In order to explore additional factors that combined with PRDM9 could further increase the HDR efficiency we generated a Synergic HDR enhancer System or SHE (Figure 3A) by employing a modified gRNA with a tetra-loop of phage sequence MS2 described elsewhere for synthetic transcriptional activation (Konermann et al. 2015). This library (Figure 4A) consist of multiple selected rad51 orthologues and rad52 which are key in HDR, in addition to other HDR associated proteins such as CtIP and MREll, important in the resection of DNA after a DSB that have HDR enhancer activity when fussed to Cas9, as well as other proteins such as adenovirus 4 proteins E1B55K and E4orf6 which inhibit the competing pathway NHEJ. Expression of i53 also inhibit NHEJ, by suppressing 53BP1, a key regulator of DSB repair pathway choice in eukaryotic cells and functions to favor NHEJ over HDR. Additionally, we tested the protein Dsup from radiation resistant organism Tardigrade.

Members of this library are summarized in Figure 4A.

The pooled library and chimeric Cas9 protein and additional factors was transfected a population of cells containing the HDR reporter. After transfection, FACS analysis was done.

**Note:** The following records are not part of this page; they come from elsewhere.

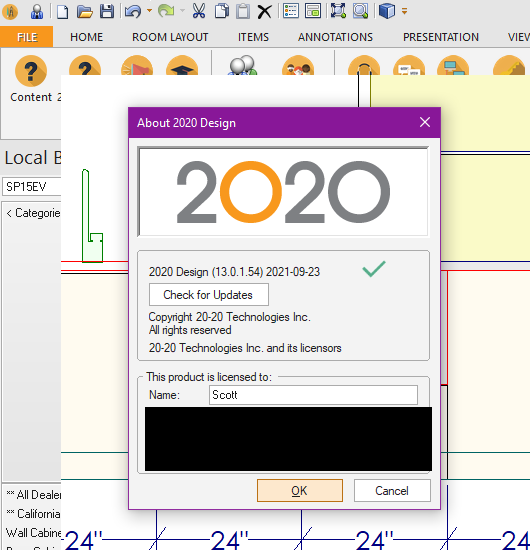
Task: Cut selection with the scissors icon
Action: pos(199,11)
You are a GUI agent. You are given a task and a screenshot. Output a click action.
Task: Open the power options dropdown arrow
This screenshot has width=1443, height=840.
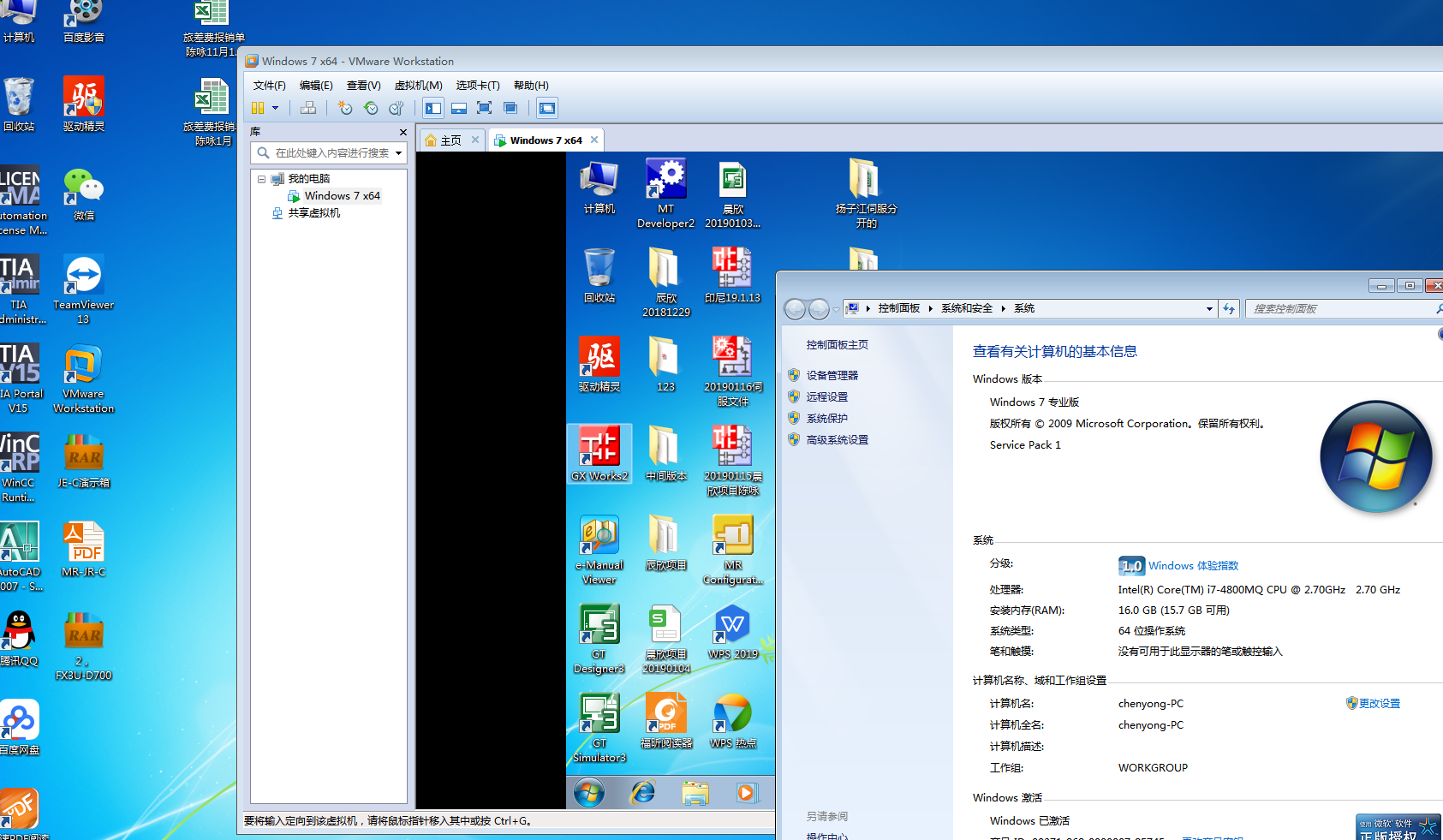point(276,108)
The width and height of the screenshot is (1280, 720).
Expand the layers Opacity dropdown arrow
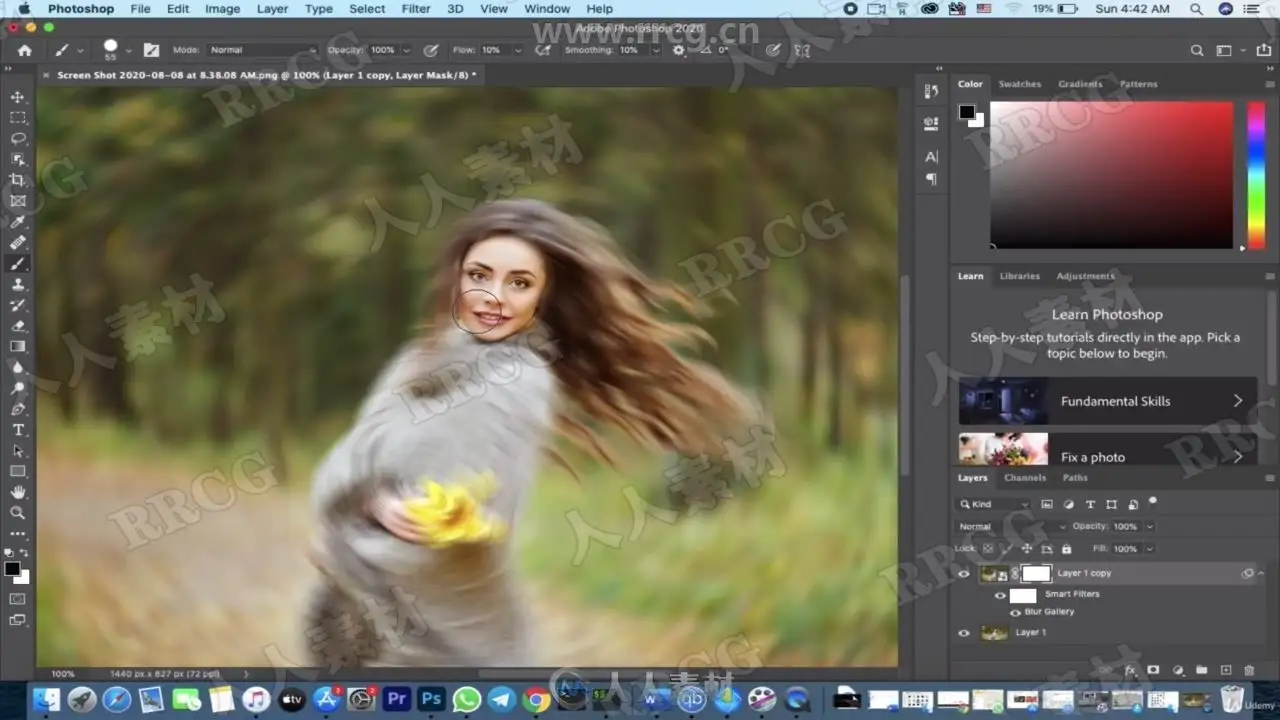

Many of the factors tested individually showed an increase in the HDR activity in the traffic light reporter (Figure 3A and C); in addition, the combinations of the best factors were also tested HDR activity (Figure 3B). We also validated the effect of our enhanced HDR machinery of Cas9-PRDM9 in addition to Ctpfl and 53BP1 in iPSC cells and editing outcome was measured by NGS technology by Illumina (Figure 4B).

We included factors important in recombination during meiosis such DMC1, a meiosis specific protein implicated in the repair of DSB using the homologous chromosome as the template for repairing the break.

The pooled library and chimeric Cas9 protein will be cloned into a lentiviral vector and transduced into a population of cells containing the HDR reporter. After transfection with gRNA and template, FACS sorting will be used to enrich for cells that underwent HDR. This population will be analyzed to find overrepresented library members which could be potential activators of HDR. Genotyping will be performed using a specific DNA barcode that will have been added previously to each library member.